Collected data
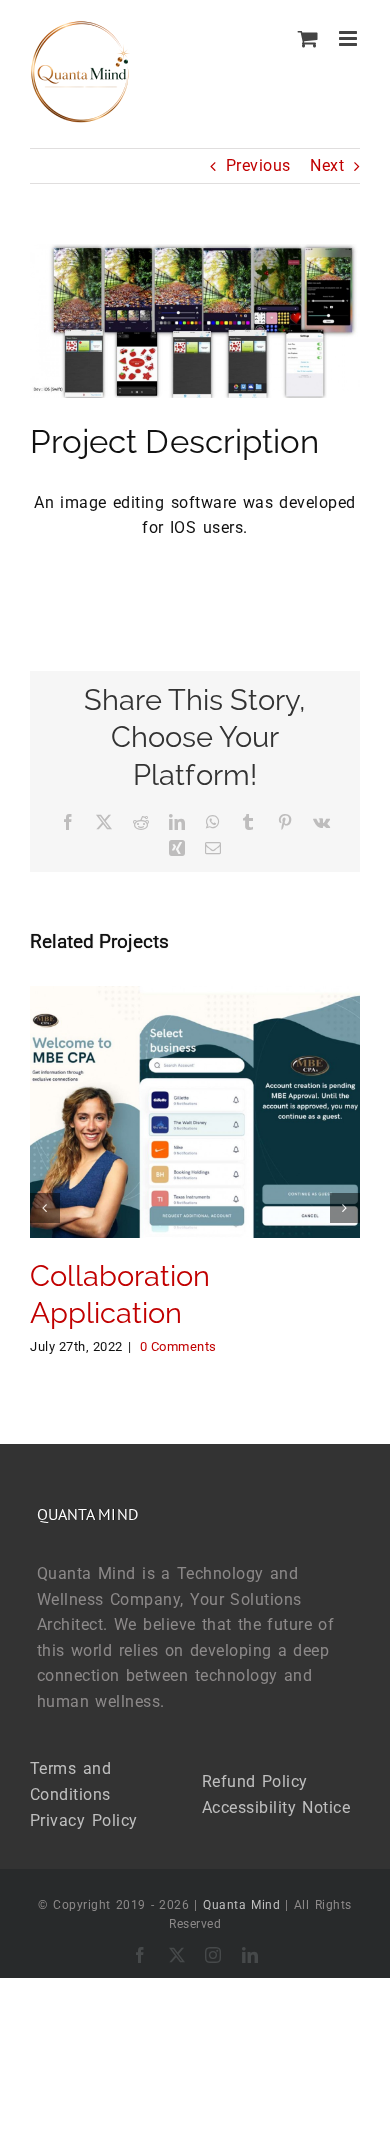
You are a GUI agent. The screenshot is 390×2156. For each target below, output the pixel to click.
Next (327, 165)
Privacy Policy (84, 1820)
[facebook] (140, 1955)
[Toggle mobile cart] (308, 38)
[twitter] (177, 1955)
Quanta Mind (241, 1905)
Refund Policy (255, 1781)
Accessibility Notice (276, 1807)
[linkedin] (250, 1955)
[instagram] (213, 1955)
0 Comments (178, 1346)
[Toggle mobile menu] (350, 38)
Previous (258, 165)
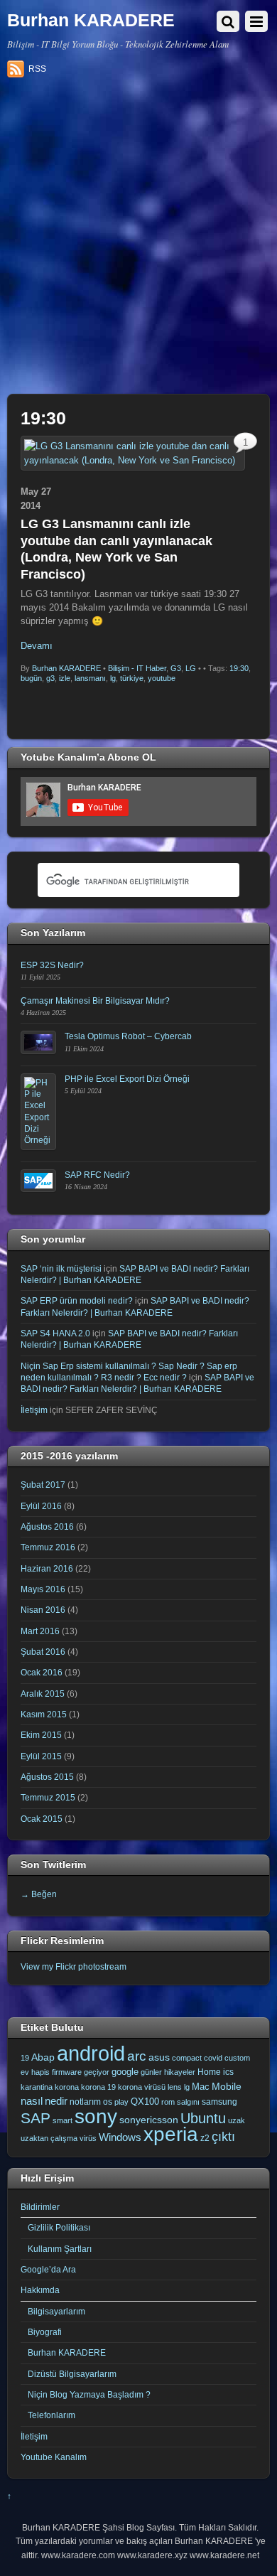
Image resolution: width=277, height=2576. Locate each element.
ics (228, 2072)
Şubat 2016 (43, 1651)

> [GOAL OF THE EXERCISE]: Give back the data exactly. Skip any images.

> [YOUR SOLUTION]:
You are a GUI agent. The screenshot is 390×2156. For each target below, output the pixel to click.
Next (327, 165)
Privacy Policy (84, 1820)
[facebook] (140, 1955)
[Toggle mobile cart] (308, 38)
[twitter] (177, 1955)
Quanta Mind (241, 1905)
Refund Policy (255, 1781)
Accessibility Notice (276, 1807)
[linkedin] (250, 1955)
[instagram] (213, 1955)
0 Comments (178, 1346)
[Toggle mobile menu] (350, 38)
Previous (258, 165)
Image resolution: width=277, height=2576. Locate each element.
ics (228, 2072)
Şubat 2016 (43, 1651)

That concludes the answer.